**DATA SHOWN:**
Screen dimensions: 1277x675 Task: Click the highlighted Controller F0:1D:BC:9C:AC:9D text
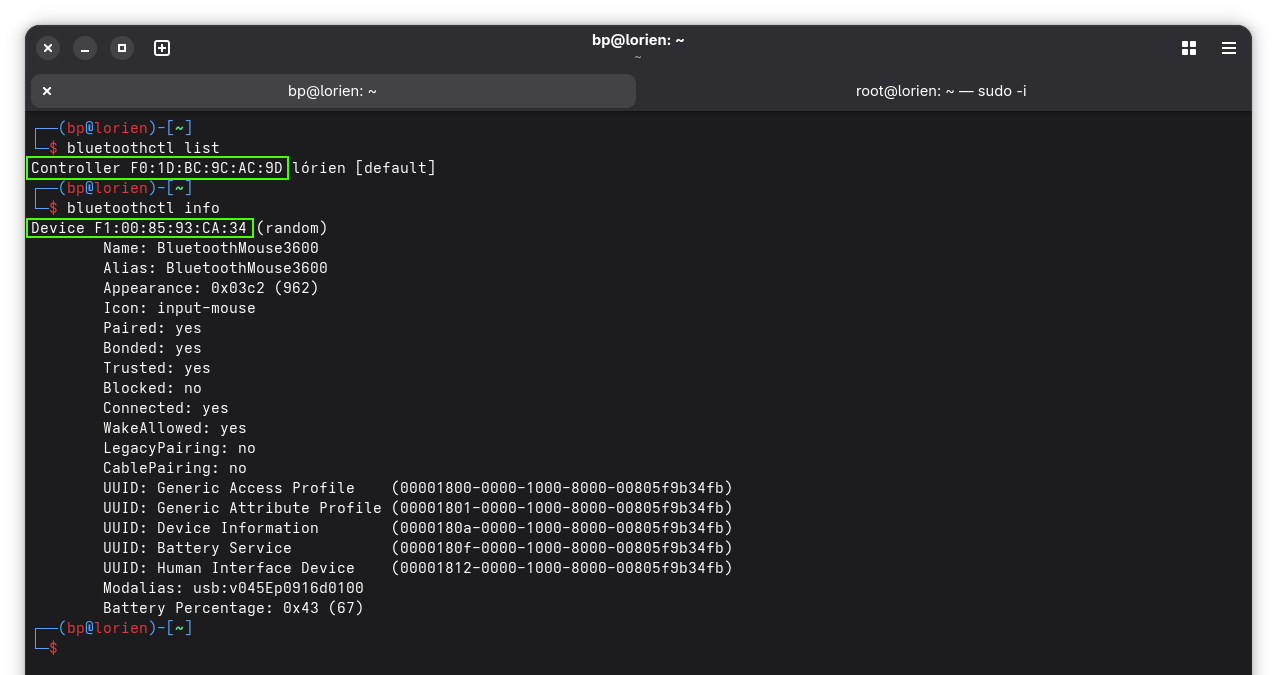point(157,168)

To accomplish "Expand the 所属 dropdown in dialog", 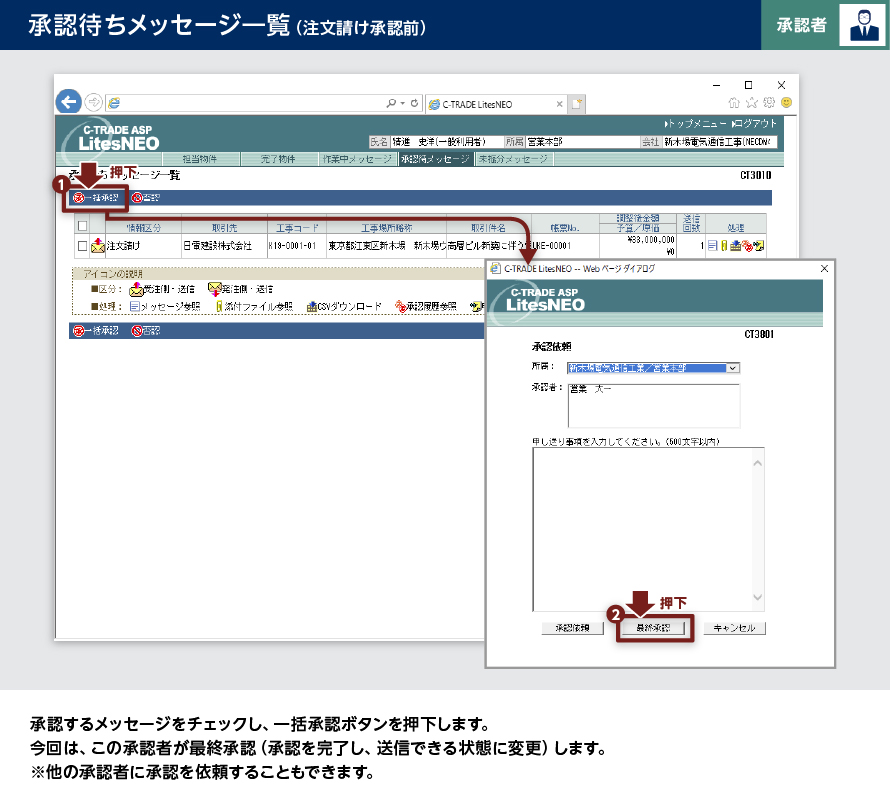I will [x=733, y=368].
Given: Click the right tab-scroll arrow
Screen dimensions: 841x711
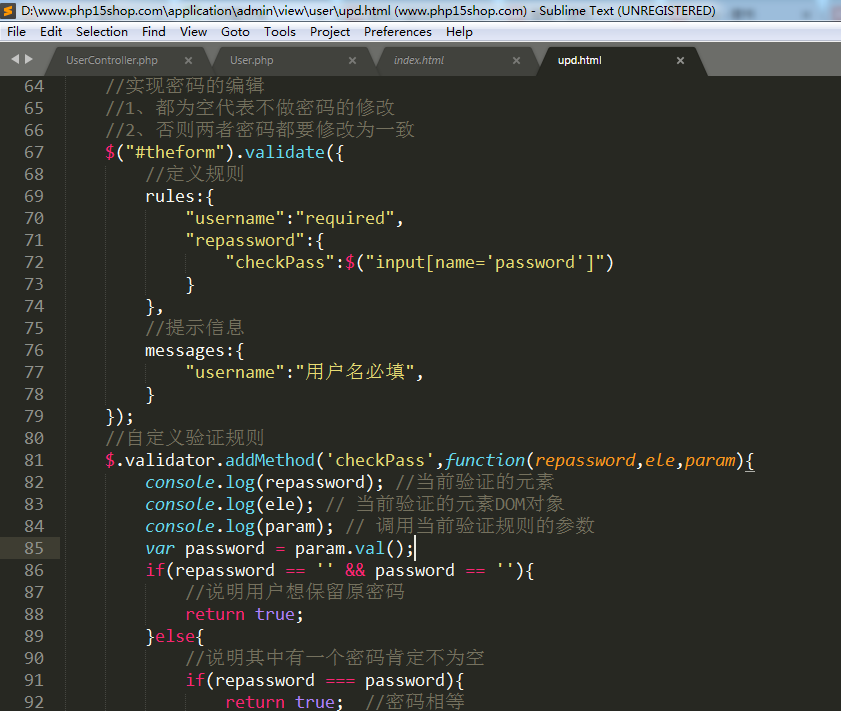Looking at the screenshot, I should click(x=28, y=60).
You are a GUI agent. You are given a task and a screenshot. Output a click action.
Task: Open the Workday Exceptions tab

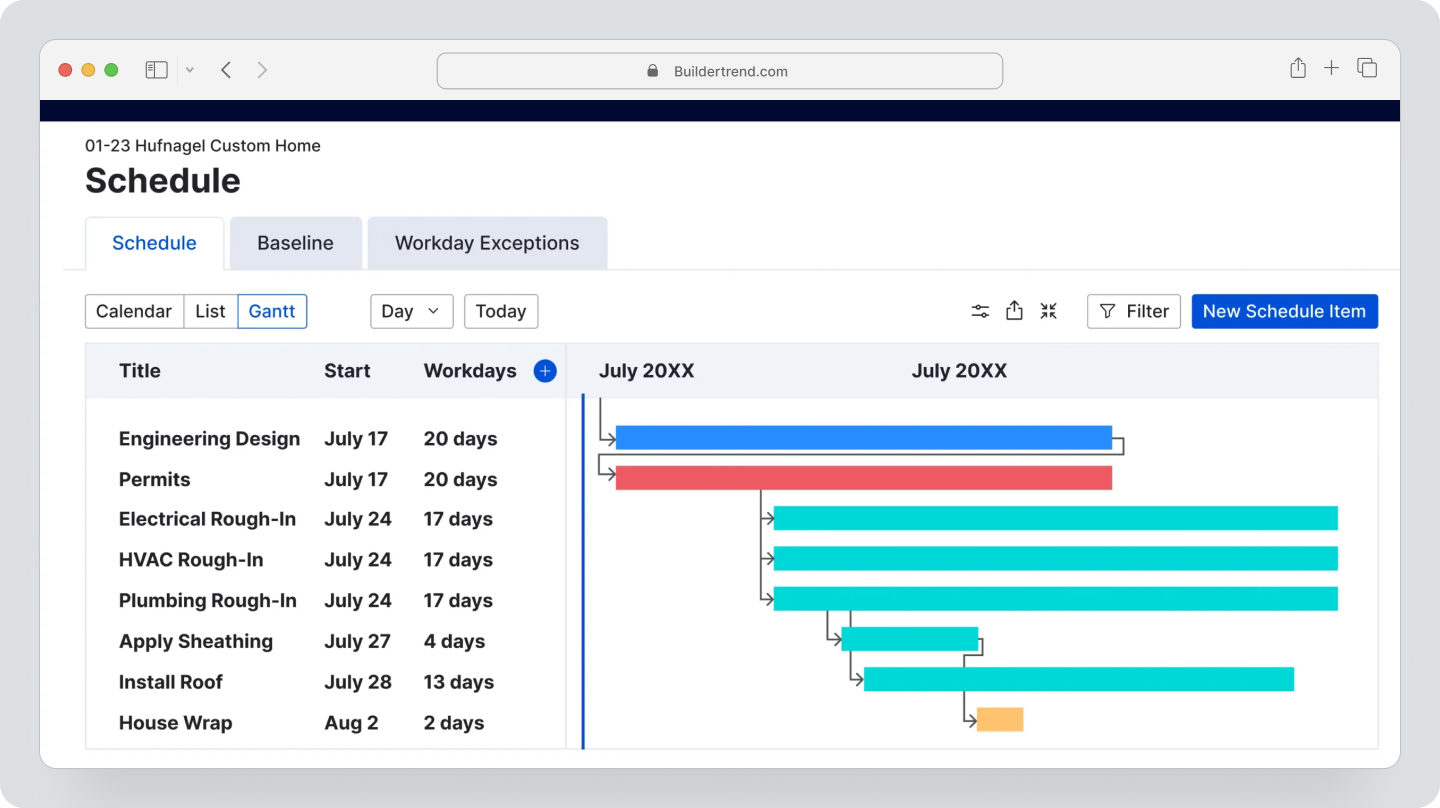(487, 242)
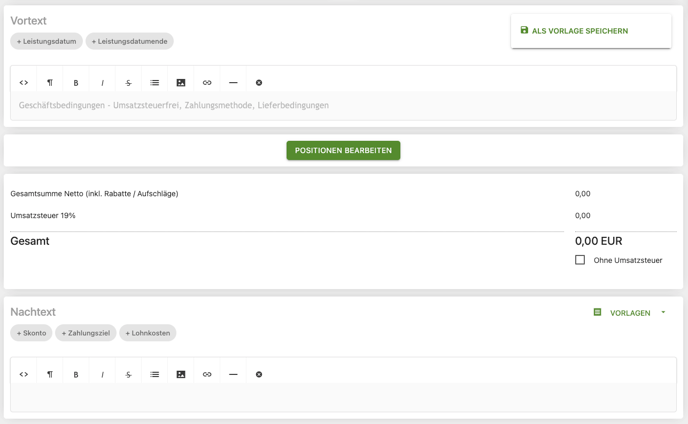This screenshot has height=424, width=688.
Task: Insert a bullet list in the Nachtext editor
Action: tap(155, 375)
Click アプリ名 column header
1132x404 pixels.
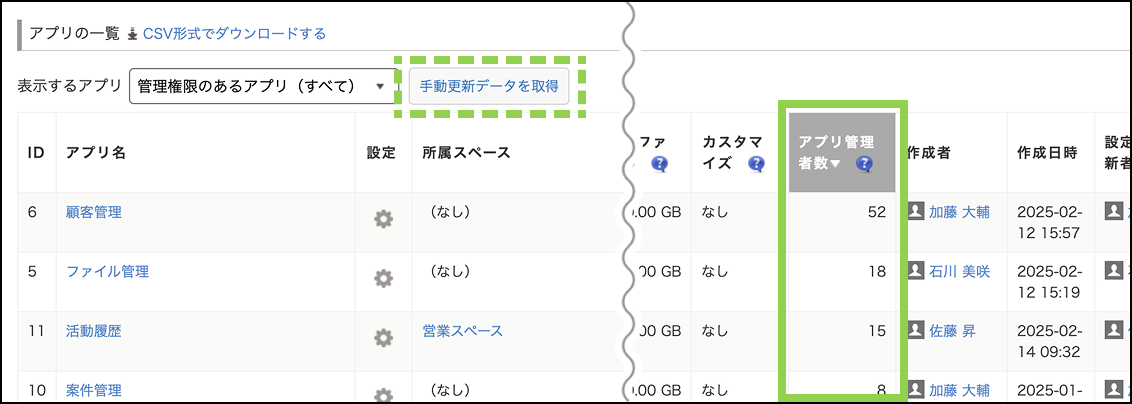click(x=95, y=153)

**WHAT YOU SHOULD DO:**
Pictures excluded, print only the lines from the one with "You are a GUI" through the end of the entries above, exactly as written.

**ANSWER BOX:**
You are a GUI agent. You are given a task and a screenshot. Output a click action.
Task: Open the Workday Exceptions tab

(487, 242)
This screenshot has height=424, width=688.
Task: Insert a bullet list in the Nachtext editor
Action: tap(155, 375)
Click アプリ名 column header
1132x404 pixels.
click(x=95, y=153)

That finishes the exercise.